Whatever the case, we never take Peter’s side here. We never feel he’s been slighted or hurt. When he is attacked by an eagle, or threatened by an unknown object in the water, we don’t hope for his safety. Instead, we pray for his death. In the original film, both characters were seen as victims first, possible provocateurs second. But with Blanks desire to tweak everything about Long Weekend for his own motives, our hero goes from complicated to criminal to just plain crazy, while Claudia Karvan’s Carla is part scream queen, part shrew. It’s a one note turn – constantly looking at her husband as a threat, this clearly troubled woman wants very little to do with anything except herself. We never really connect with her inner pain, fail to see why she would stay with this man after the history (and personal horrors) she’s encountered. And yet unlike Long Weekend, which seemed to suggest something significant between the couple, Blanks contains them within a recognizable horror/thriller mold.

As for the director himself, he fails a few of the fright flick basics. He drains all the tension out of the set-up by steering his cast into nearly comic areas of aggression. He telegraphs his dread, offering one too many POV shots of the couple setting up camp. His location is lovely, almost breathtaking in its beauty, and yet there are few extended shots which allow us to feel the scope of Peter and Carla’s isolation. We always feel like our couple is sitting somewhere in an Australian National Park, not some vast unholy wilderness. Granted, toward the end, when bodies begin to pop up and death has to be dealt with, Blanks shows why he was brought onto the project. The ending specifically amplifies the nastiness of the original. But Blanks stumbles more than he succeeds. It’s as if he was so determined to be reverential that he forgot about the reinvention.

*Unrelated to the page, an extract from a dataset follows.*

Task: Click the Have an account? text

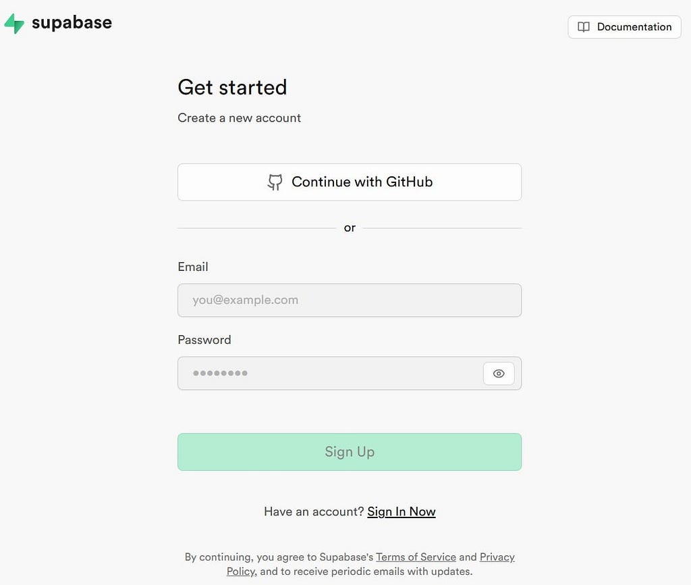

Indeed, that’s Nature’s Grave‘s biggest problem – if you seen Long Weekend, you’ve seen this film. Nothing Blanks or Caviezel or Karvan bring to the update expands on our appreciation or enjoyment of the first film, and since writer Everett De Roche has kept each and every original plot point intact, there are no new surprises or twists. There will be those that argue that the real intention of this remake is to give fans that may have missed the movie the first time around another opportunity to see it, only this time in a “new and improved” setting. And it has been 31 years since the late Colin Eggleston unleashed his vision on a mostly uncaring world. But again, mere repetition is not going to earn you an entertainment excuses. You will live – and die – by how faithful you are to the source, or how fresh you approach is. Sadly, Nature’s Grave is neither. It wants to update the whole man vs. nature dynamic for a post-millennial age. Instead, it further fuels the always dicey original vs. remake debate.